Here he tells the story of variables simulation he ran based on his ranch data.

Lukefahr says: On my ranch the 2018 the stocking rate was 7.75 acres per cow, and the average 205-day adjusted weaning weight was 565 pounds.

I analyzed a range of cow pregnancy values of 80%, 85%, 90%, 95% and 100%, and also a range of calf survival to weaning age values of 90%, 92.5%, 95%, 97.5%, and 100%. Although these values may seem arbitrary, they attempt to reflect a common range of values on progressive ranches on improved (introduced) pastures.

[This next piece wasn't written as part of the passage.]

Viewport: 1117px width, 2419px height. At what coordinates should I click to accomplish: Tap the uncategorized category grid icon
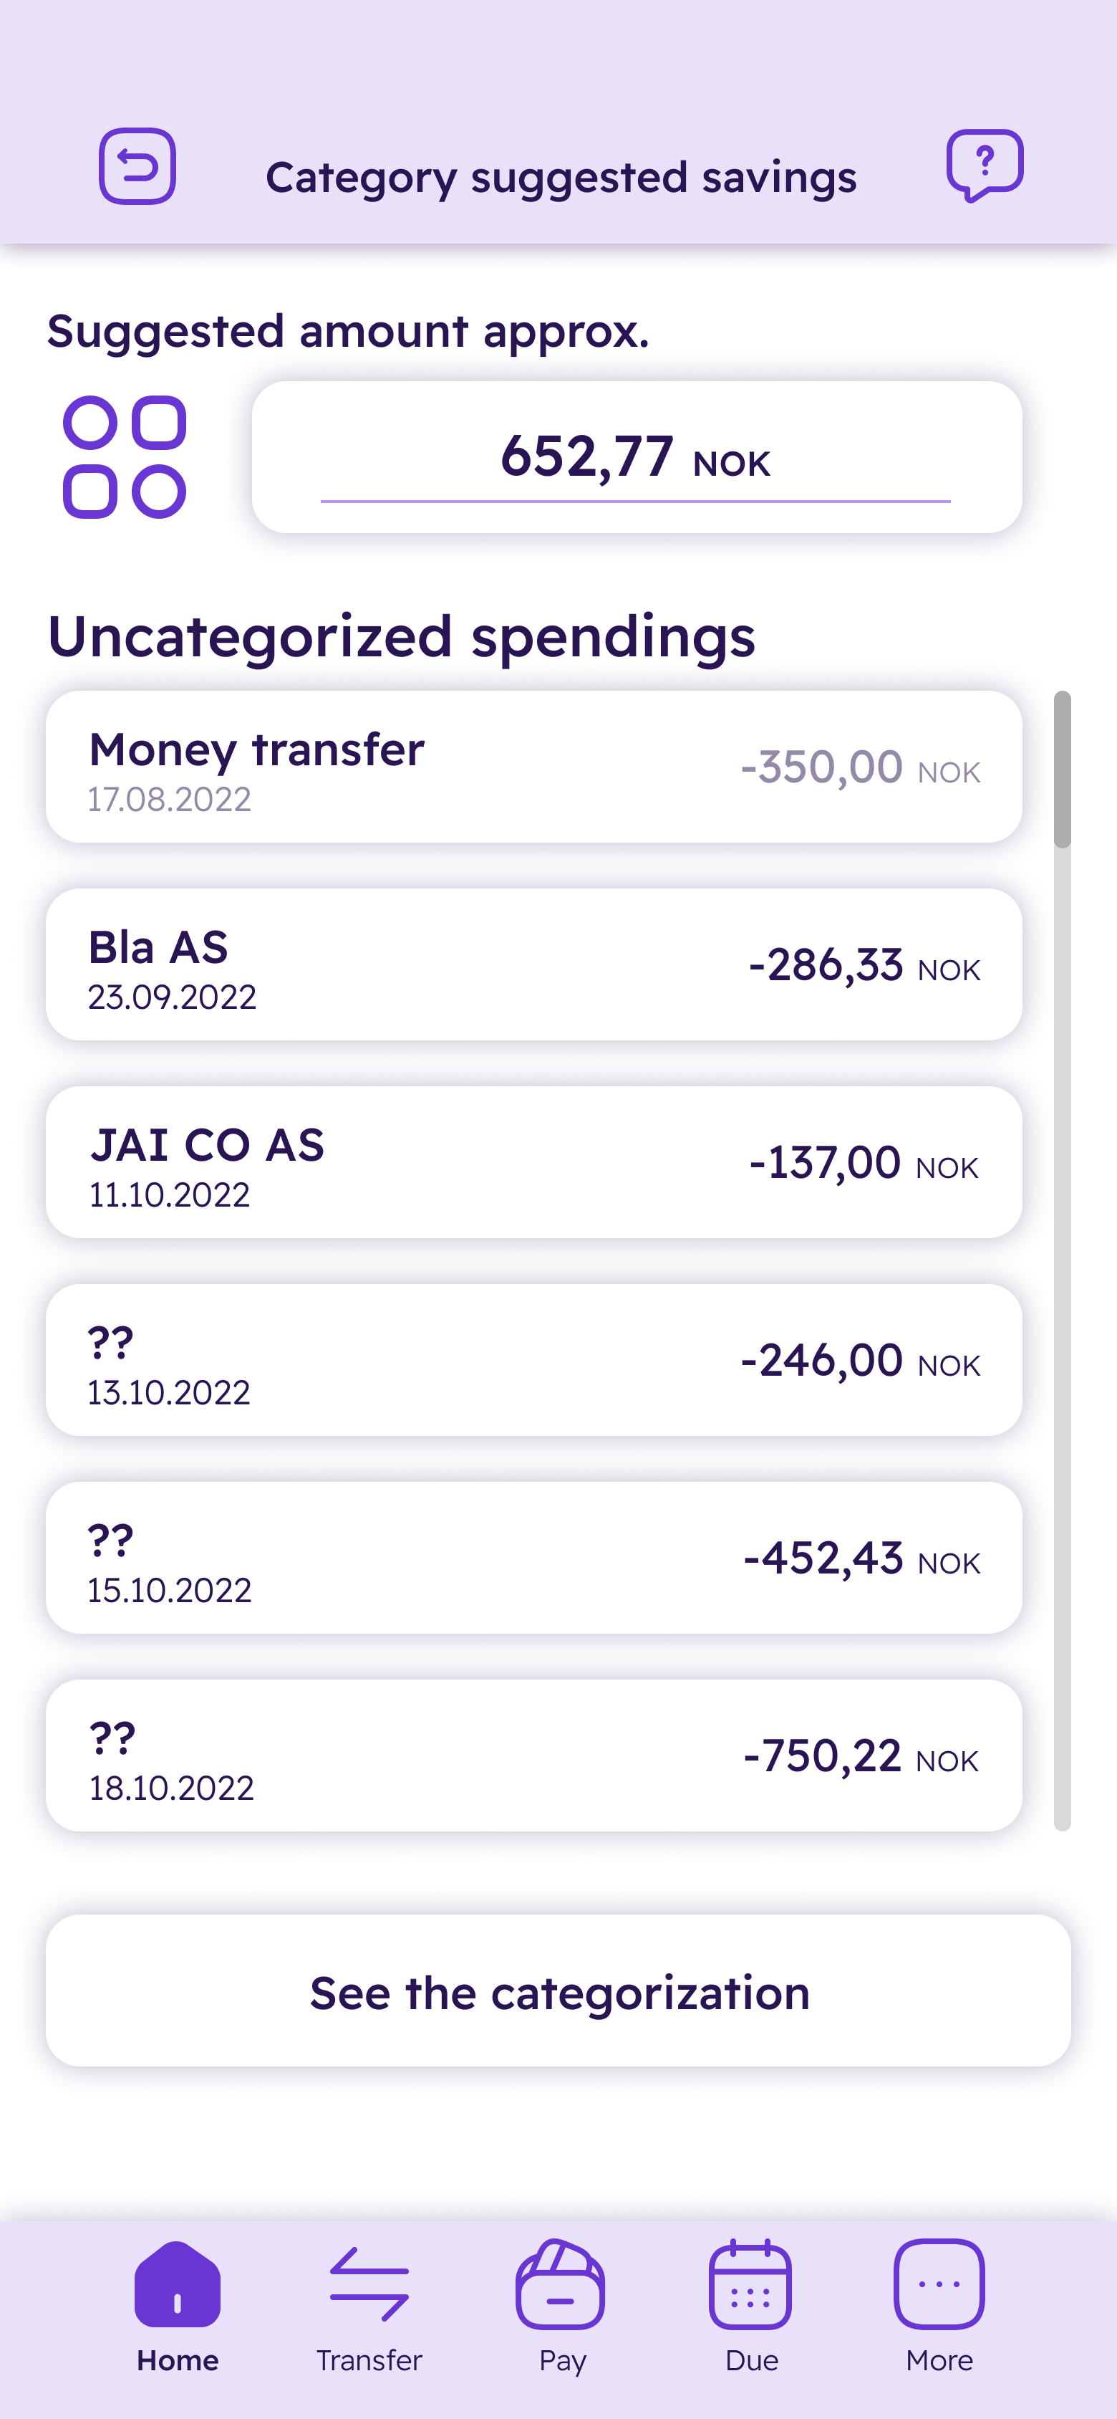[124, 457]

Steven LukefahrTends for cows per 100 acres by pregnancy rates

In 2018 on Lukefahr Ranch, pregnancy and calf survival values were 95.1 and 97.2%, respectively, while beef yield (BY) was 64 pounds per acre.

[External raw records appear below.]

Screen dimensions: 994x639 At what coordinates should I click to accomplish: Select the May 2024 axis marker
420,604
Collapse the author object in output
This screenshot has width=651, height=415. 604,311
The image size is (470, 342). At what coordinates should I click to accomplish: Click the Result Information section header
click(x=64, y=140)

Results of my simulation showed these relationships:

  • Minimum BY is 40.68 lbs/ac when stocking rate is 10 cows on 100 acres (at 90% pregnancy and 80% calf survival levels).
  • Maximum BY is 84.75 lbs/ac when stocking rate is 15 cows on 100 acres (at 100% pregnancy and calf survival levels).

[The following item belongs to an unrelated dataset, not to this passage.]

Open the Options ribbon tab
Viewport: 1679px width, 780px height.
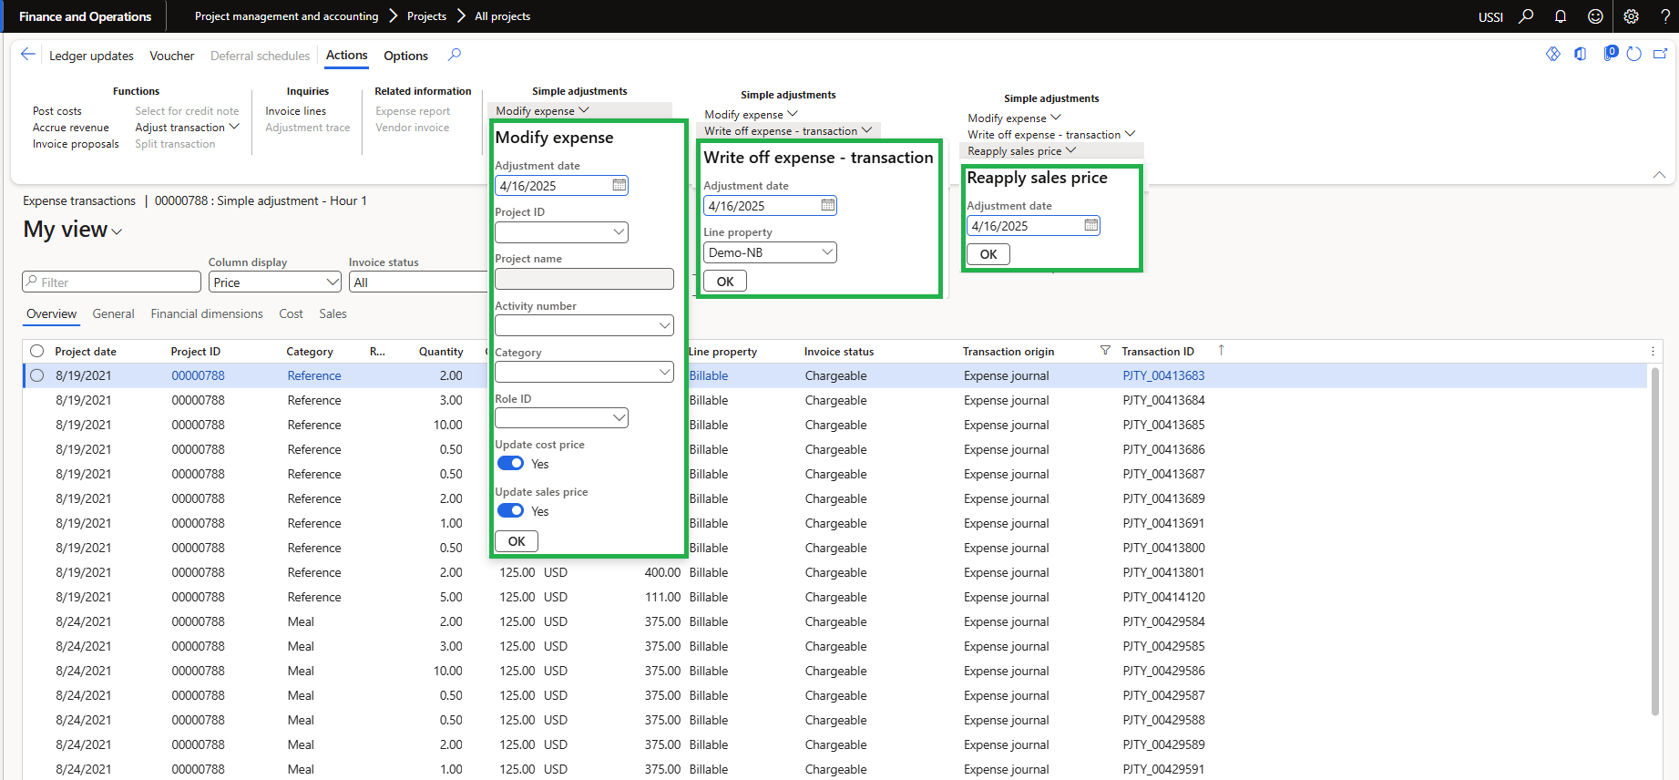tap(405, 56)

The 2018 BY figure of 64 pounds per acre would indicate there is opportunity for my operation to make further progress. However, both my pregnancy and calf survival levels exceed 95% so the opportunity lies more in increasing cow stocking rate (more animal units per land area). This can occur by continuing to improve carrying capacity and/or forage quality of pastures and to further reduce cow mature weights, although there are of course limits to these two factors as well.

The yellow graph of the "Annual trend for pounts of beef per acre and acres per animal unit" shows an increasing level of pounds beef produced per acre on the ranch and at the same time an increasing stocking rate. The stocking rate increase is represented by a decreasing number of acres required per animal unit.

Steven LukefahrLukefahr trends for beef yield per acre

Here are several other interesting relationships of potential changes in reproductive efficiency and calf survival we can see from my analysis.

  • Across pregnancy and calf survival levels (mean simulated values of 90% and 95%), as the stocking rate decreases by one animal unit, an increase of 4.8 pounds of beef per acre is predicted.
  • In comparing 10 and 15 cows per 100 acres there is a larger opportunity in the latter case to improve BY. From the simulation, for every 5% increase in pregnancy level it is predicted that BY would increase at 4.24 pounds per acre where 15 cows are stocked versus 2.83 pounds per acres where only 10 cows are stocked. The reason for the enhanced land efficiency is simply because there are more cows involved that can potentially produce more calves.
  • Overall, as pregnancy level increases by 5%, an increase in BY per year of 3.4 pounds is predicted.

Overall, as calf survival level increases by 5%, an increase in BY per year of 3.2 pounds is predicted.

Here are more ways of understanding the effects of changes up or down in pregnancy and calf survival rates. If matching pregnancy and calf survival values were used of 80%, 85%, 90%, 95% and 100% we can see these relationships:

  • At the level of 10 cows on 100 acres and when calf survival is 100%, if one additional calf is produced the effect is to increase BY from 50.85 to 56.5 pounds per acre, a difference of 5.65 pounds.
  • However, at these levels when calf survival decreases from 100% to 90%, the decline in BY is the same absolute difference of 5.65 pounds. Essentially at this cow stocking rate if what was gained through the pregnancy rate increase was lost through decreased calf survival the effect is no change in BY.
  • However, at a higher cow stocking rate of 15 cows on 100 acres, a 10% change in calf survival would have a more pronounced effect on BY because potentially more calves can be produced.